С вечера же пришедший из дальних окрестных деревень народ, заранее в ожидании праздника расположившийся в храме и около него или в соседних домах, встрепенется и оживится, и дремавшие дотоле быстро воспрянут и наполнят храм. В храме еще царит полумрак, лишь около стоящей среди храма плащаницы мерцают слабо огни. Вот священник благословил уже полунощницу, в последний раз раздается в храме печально-торжественное пение канона: «Волною морскою скрывшего древле гонителя мучителя, под землею скрыта спасенных отроцы... Тебе, на водах повесившего всю землю неодержимо, тварь видевши на лобнем висима, ужасом многим содрогашеся... Богоявления Твоего, Христе, к нам милостивно бывшего, Исаиа свет видев невечерний, из нощи утреневав взыва-ше: воскреснут мертвии, и восстанут сущие во гробех, и вси земнородные возрадуются... Неизреченное чудо, в пещи избавивши преподобные отроки из пламене, во гробе мертв, бездыханен полагается, во спасение нас... Ужаснися бояся, небо, и да подвижатся основания земли : се бо, в мертвецех вменяется в вышних Живый и во гроб мал странно приемлется... Не рыдай Мене, Мати, зрящи во гробе, Егоже во чреве без семени зачала еси Сына: восстану бо и прославлюся, и вознесу со славою непрестанно, яко Бог, верою и любовию Тя величающия».
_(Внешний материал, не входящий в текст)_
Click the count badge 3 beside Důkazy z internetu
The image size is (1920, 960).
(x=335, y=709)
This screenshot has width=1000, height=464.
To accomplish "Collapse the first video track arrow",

Какие содержательные и чудные песнопения! Сколько в них поэзии и чувства! В них каждому слышится отголосок прожитой в этом мире страннической и скорбной жизни, конец которой смерть — общий удел всего живущего; но и за нею, за смертию, чувствуется жизнь. В них звучит уверенное ожидание и по смерти, в неизвестном будущем, жизни, и жизни лучшей и совершеннейшей, и это чувство наполняет душу какою-то особенной не то печалью по той жизни за гробом, не то отрадой и предвкушением ее. Пение простое и безыскусное, но какая сила чувства в нем: звуки так и переливаются один в другой, а с ними и чувства то поднимаются вверх, знаменуя тем подъем, полноту и силу чувства печали, то резко упадают вниз, изображая подавленность чувства и глубину его и своими переливами вселяя в сердце все новые и новые оттенки печали, но такой печали, сквозь которую, как солнечный луч через облачное небо, просвечивает радость — непонятная, необъяснимая, бессознательная радость предвкушения иного жития, вечного. Это чувство радости Вос кресения, подобно искре под пеплом, скрывается где-то в глубине души: скорбишь, но чувствуешь, что сквозь печаль светится радость. Это — неложный голос самой человеческой природы, бессознательно радующейся собственному воскресению.

Но вот берется и уносится в алтарь на престол плащаница: Христос воскрес, но Воскресение Его еще не возвещено словами. Вот выносится из алтаря крест, символ самой позорной смерти преступника, какая была уготована и Сыну Божию на земле, и тут же рядом образ Воскресения Его из мертвых; берутся хоругви — знамена победы и торжества учения Христа над злом и неправдою людскою и самою смертию; отверзаются врата алтаря, и выходит священник в блистающем одеянии, с крестом и возжженной свечою в руке. Мгновение — и торжественная и многознаменательная песнь: «Воскресение Твое, Христе Спасе, Ангели поют на небесех; и нас на земли сподоби чистым сердцем Тебе славити» — оглашает своды храма, вырывается наружу и, нарушая мертвую тишину ночи, разносится по кладбищу и точно будит мертвецов от их долгого сна. Чудное зрелище представляет этот крестный ход вокруг храма, при перезвоне колоколов, под звездным небом, в тихую весеннюю ночь; уже освещенный внутри, снаружи храм кажется охваченным длинною и узкою по лосою света от идущего вокруг его с возжженными свечами народа.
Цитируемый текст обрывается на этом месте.